■ **Extrait fourni**:
● ● ● ●

1.2 Saisi d'un recours en réforme, le Tribunal fédéral doit conduire son
raisonnement juridique sur la base des faits contenus dans la décision
attaquée, à moins que des dispositions fédérales en matière de preuve n'aient
été violées, qu'il y ait lieu de rectifier des constatations reposant sur une
inadvertance manifeste (art. 63 al. 2 OJ) ou qu'il faille compléter les
constatations de l'autorité cantonale parce que celle-ci n'a pas tenu compte
de faits pertinents et régulièrement allégués (art. 64 OJ; ATF 130 III 102
consid. 2.2 p. 106; 127 III 248 consid. 2c p. 252).

Dans la mesure où une partie recourante présente un état de fait qui s'écarte
de celui contenu dans la décision attaquée, sans se prévaloir avec précision
de l'une des exceptions qui viennent d'être rappelées, il n'est pas possible
d'en tenir compte (ATF 130 III 102 consid. 2.2 p. 106; 127 III 248 consid. 2c
p. 252). Il ne peut être présenté de griefs contre les constatations de fait,
ni de faits ou de moyens de preuve nouveaux (art. 55 al. 1 let. c OJ).

Le recours en réforme n'est pas ouvert pour remettre en cause l'appréciation
des preuves et les constatations de fait qui en découlent (ATF 129 III 320 c.
6.3 p. 327; 127 III 543 consid. 2c p. 547). Il ne sera par conséquent pas
tenu compte de l'argumentation des parties qui s'écarte de ces principes et
leurs griefs seront exclusivement examinés à la lumière des faits constatés
par la cour cantonale.

2.

● ● ● ●

■ **Données enregistrées**:
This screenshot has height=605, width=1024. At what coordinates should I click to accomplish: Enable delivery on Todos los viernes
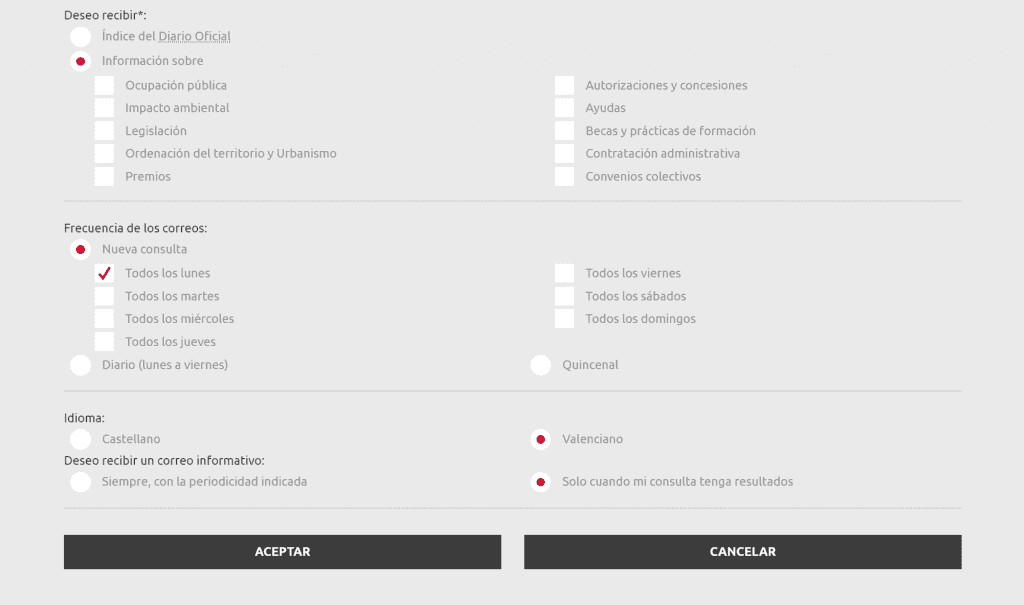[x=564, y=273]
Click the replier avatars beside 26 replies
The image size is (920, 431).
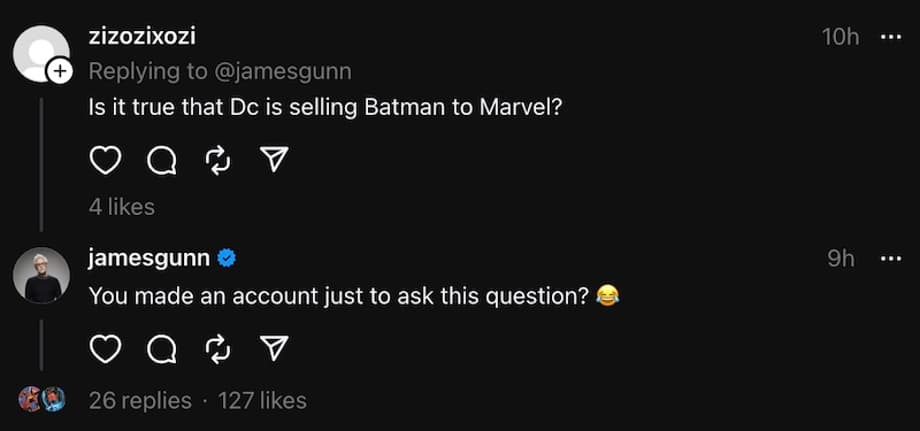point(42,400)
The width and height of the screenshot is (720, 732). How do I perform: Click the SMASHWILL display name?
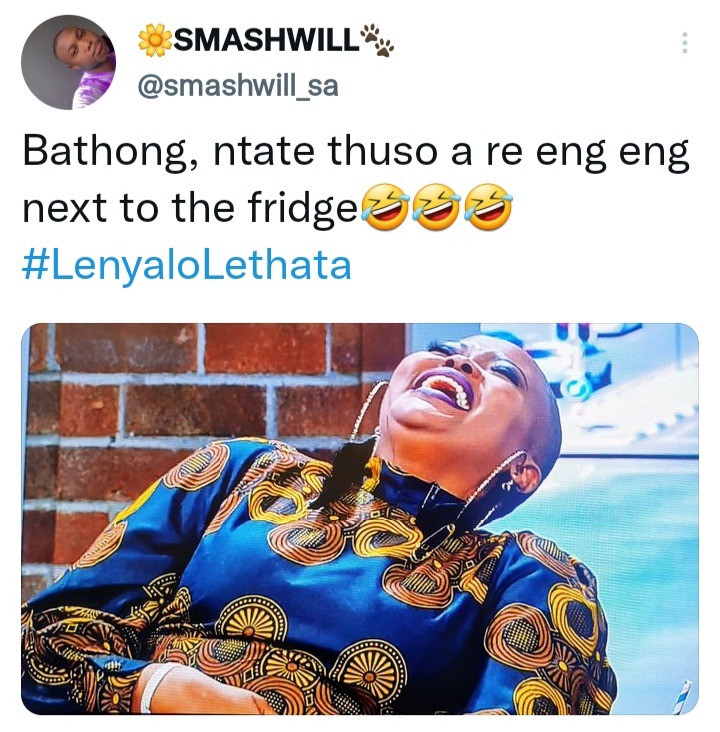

● ● ● ●

■ **Questions à traiter**:
**a.** D'après l'extrait sur le recours en réforme, quelle disposition interdit de présenter des faits ou des moyens de preuve nouveaux ?
**b.** Reprenez l'extrait sur le recours en réforme à partir du point où il s'arrête.
Ces lignes sont sans rapport avec l'extrait sur le recours en réforme.

■ **Vos réponses**:
**a.** L'art. 55 al. 1 let. c OJ.

**b.**
Après avoir rappelé les principes jurisprudentiels découlant de l'art. 324a
CO, les juges cantonaux ont examiné si la clause prévoyant le paiement, en
cas de maladie justifiée par certificat médical, du salaire à 100 % pendant
sept cent trente jours dans une période de neuf cents jours consécutifs (art.
VI let. a) pouvait s'appliquer au contrat modifié du 1er juin 2001. Ils sont
parvenus à la conclusion que la demanderesse ne pouvait pas, de bonne foi,
penser que son engagement limité à deux mois pouvait lui donner droit, en cas
de maladie pendant ce laps de temps, au versement intégral de son salaire
pendant une période pouvant aller jusqu'à deux ans.

3.
Dans son recours, la demanderesse reproche en substance à l'autorité
cantonale de ne pas avoir appliqué la clause susmentionnée au contrat modifié
du 1er juin 2001. Elle y voit une violation des art. 1 ss et 324a CO.

La question qu'il faut examiner en premier lieu est celle de savoir si la
cour cantonale a admis à juste titre que, de bonne foi, la demanderesse ne
pouvait pas considérer que l'art. VI let. a) avait été repris comme tel dans
le contrat modifié du 1er juin 2001 pour, dans l'affirmative, en tirer les
conséquences qui s'imposent du point de vue de l'application de l'art. 324a
CO.

4.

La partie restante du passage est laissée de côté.